Each skill is a self-contained skills/<skill>/SKILL.md; its description controls when Claude reaches for it. You can also drop them into a project’s .claude/skills/ instead, to scope them to one repo.

The skills

SkillWhat it does
idea-to-shippedthe front door — routes you to the right stage
idea-to-prototypevague idea → cheapest rough prototype that provokes your taste
prototype-to-roadmapfirm concept → sliced, ordered roadmap with your rules loaded in
roadmap-to-looproadmap → LOOP.md with acceptance criteria tagged machine / verifier / you
loop-to-goalLOOP.md → unattended build that writes its own goals and verifies itself
taste-to-rubricany reaction, anywhere → a written rule in RUBRIC.md

What’s intentionally not built yet

  • The cross-project master rubric (needs several projects’ RUBRIC.md to compare).
  • Auto-loading rules back in / scoring — its shape will reveal itself once real rules pile up.

These come with mileage, not design. Run the pipeline on real things first; the next pieces will show you their shape.

Similar Articles

@freeman1266: https://x.com/freeman1266/status/2064702757773496552

X AI KOLs Timeline

This article introduces the concept of Loop Engineering, which involves designing automated systems that allow AI agents to work in autonomous loops, including elements such as automated tasks, work trees, skills, plugins, and sub-agents, thereby replacing manual prompting and improving development efficiency.

@cellinlab: https://x.com/cellinlab/status/2064144608242679822

X AI KOLs Timeline

This article introduces the concept of Loop Engineering — instead of directly writing prompts for AI agents, it designs a system (loop) that recursively lets the agent iterate on tasks until completion. The article provides a detailed comparison of how Claude Code and Codex implement five building blocks: automations, worktrees, skills, sub-agents, etc.

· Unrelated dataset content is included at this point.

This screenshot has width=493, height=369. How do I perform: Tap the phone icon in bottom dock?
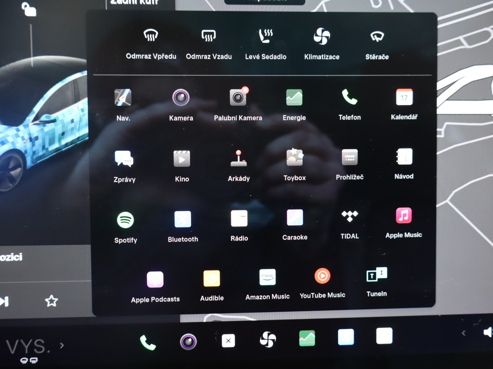(148, 342)
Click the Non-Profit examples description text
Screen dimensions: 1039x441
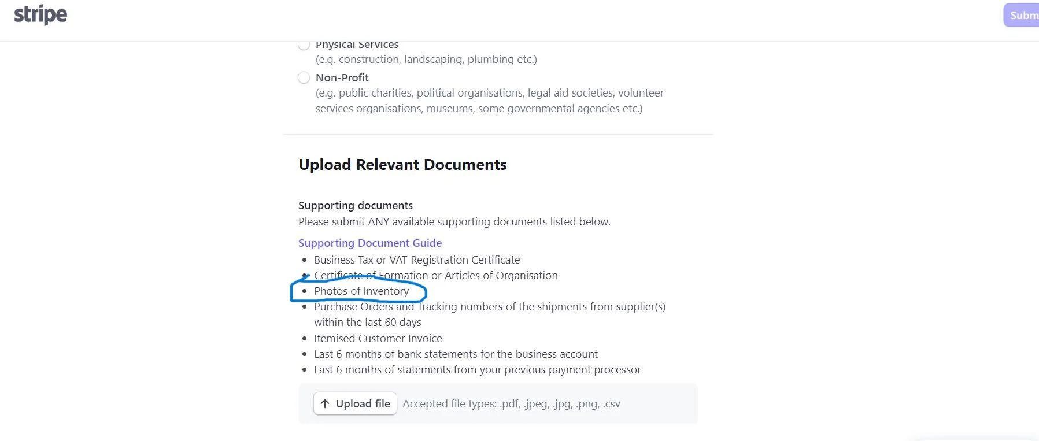(x=490, y=101)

It suggests this could be the future trend of collaborating with coding agents, but also warns about token costs and AI slop issues.

@jakevin7: Sharing something interesting Maka is currently working on: letting agents automatically optimize their own system prompt, fully closed-loop, without any human intervention. Karpathy's autoresearch, AEGIS, etc. have explored similar directions—a goal-driven self-reinforcement learning system.

X AI KOLs Following

Maka is a local-first desktop AI workbench whose new feature allows agents to automatically optimize their own system prompts by generating variants, using Harbor container evaluation, and an acceptance policy for iterative improvement, all without human intervention.

@vikingmute: Great workflow, now it's also my main workflow for developing new features and new ideas: Grill - let AI fiercely question every detail until clear -> Research - separately analyze difficult areas and create a research document (optional) -> PRD - gen...

X AI KOLs Timeline

VikingMute shares their main workflow for developing new features and ideas: using AI (Grill) to drill down on details, Research to analyze difficulties, generating a PRD, breaking it into independent Issues, step-by-step implementation, and finally Review. This is a supplement to Matt Pocock's seven-stage AI development method.

@freeman1266: Loop Engineering needs five things: 1. Goal Definition - Not "do one thing", but "keep doing until this condition is met." The /goal primitive lets you define a verifiable stopping condition, judged by an independent small model—not by the agent doing the work…

X AI KOLs Timeline

Introduces the five key elements of Loop Engineering: Goal Definition, Iteration Loop, State Management, Verification Mechanism, and Self-correction, designed to achieve continuous improvement through automated AI agent loops.